The women, part of a group of 18 families of New York firefighters killed that day, were brought out to Southern California for a week of relaxation and appreciation. It’s the last of a series of trips by 60 such families this year, organized and funded by Southland firefighters, including Orange County’s.
This last group of wives, parents and children of fallen firefighters were greeted by at least 50 Southland firefighters and their families. The visitors were feted at area beaches, Rodeo Drive, Disneyland, Universal Studios, the Rose Parade and “The Tonight Show With Jay Leno.”
“We’ve been enveloped by warmth and caring since we’ve been here,” said Nancy Collins of Somerset, N.J., who lost her son in the attack.
Thursday was a day for the female guests to spend at the Glen Ivy Hot Springs Spa near Corona, wading in the frothy mineral baths and getting manicures, pedicures, facials and back rubs.
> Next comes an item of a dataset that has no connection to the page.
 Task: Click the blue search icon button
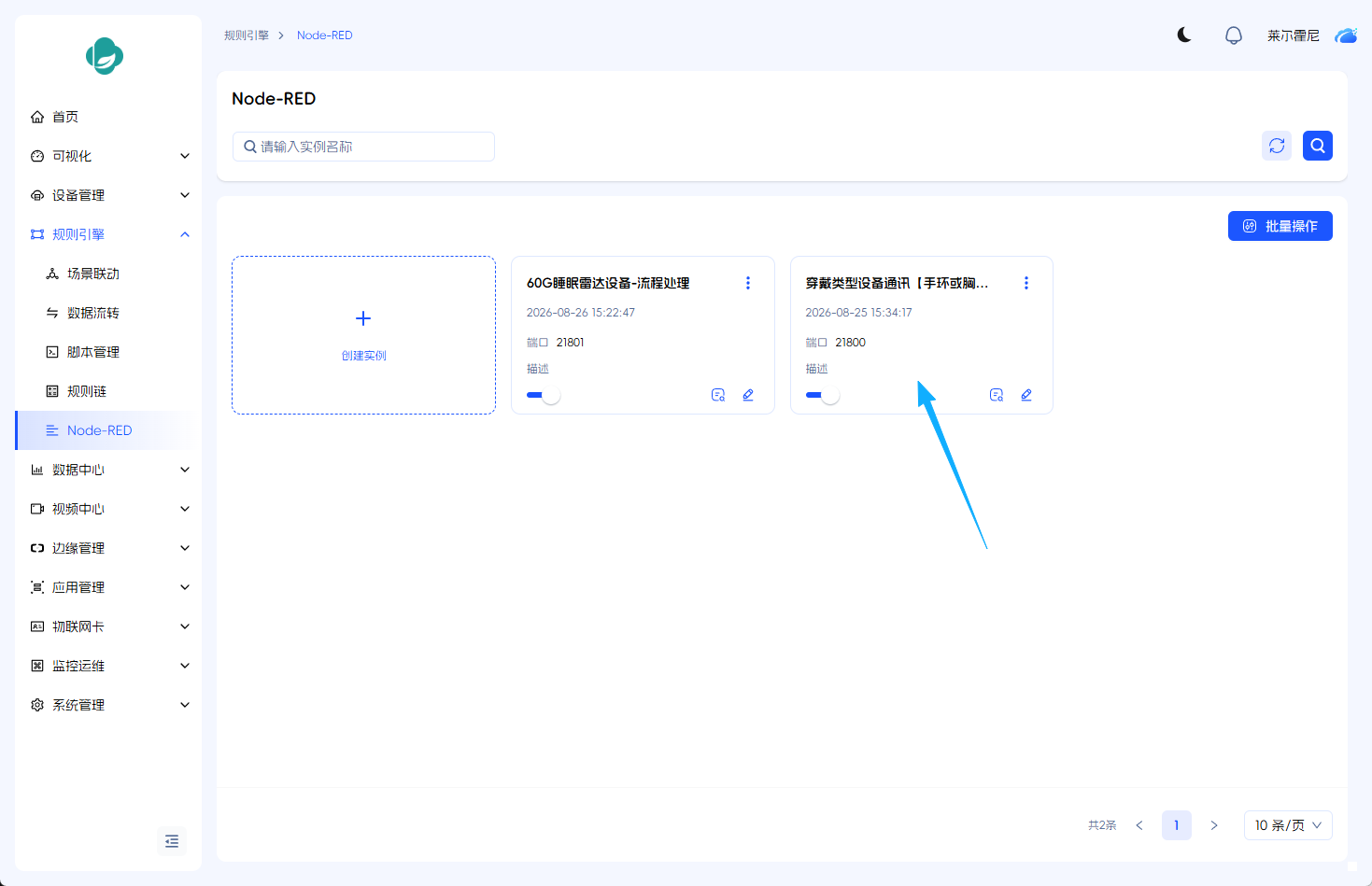[1318, 146]
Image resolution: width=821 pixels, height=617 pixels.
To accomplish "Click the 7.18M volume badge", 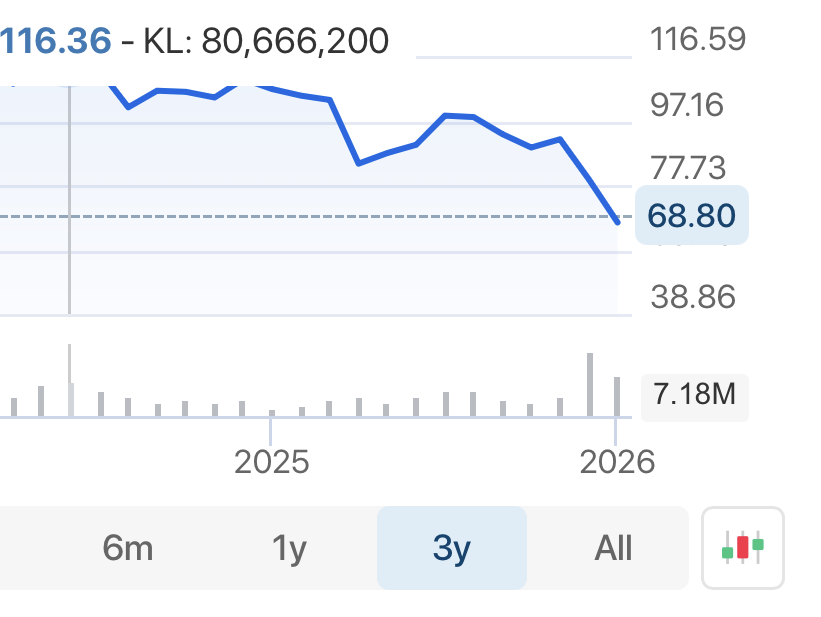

“We can get them into a different environment and give them a day of psychological escape and spiritual renewal,” said John Gray, president and CEO of Glen Ivy.
But memories intrude.
Collins saw the “John” on Gray’s name badge and her eyes welled up.
“Oh, you have the same name as my son’s,” said Collins, who came with her husband, Marty, both 68. “We have happy days, and then it just hits, and you crash again.”
“You have meltdowns. You cry,” said Scanso, 40, of Long Island, whose husband, Dennis, was a firefighter for 14 years. “But you have to go on for the children. They don’t deserve to lose two parents.”
Debbie Palmer, whose 45-year-old husband, Battalion Chief Orio Palmer, was killed on the 78th floor of the South Tower, said the pain is unbearable.
“There’s no way to escape the constant reminders,” said Palmer, also of Long Island. “Even when I’m doing the laundry, every T-shirt my kids have says ‘9/11' or ‘In Remembrance of FDNY’ on them. Not that you want to forget, but you just want to take a break from it for a while.”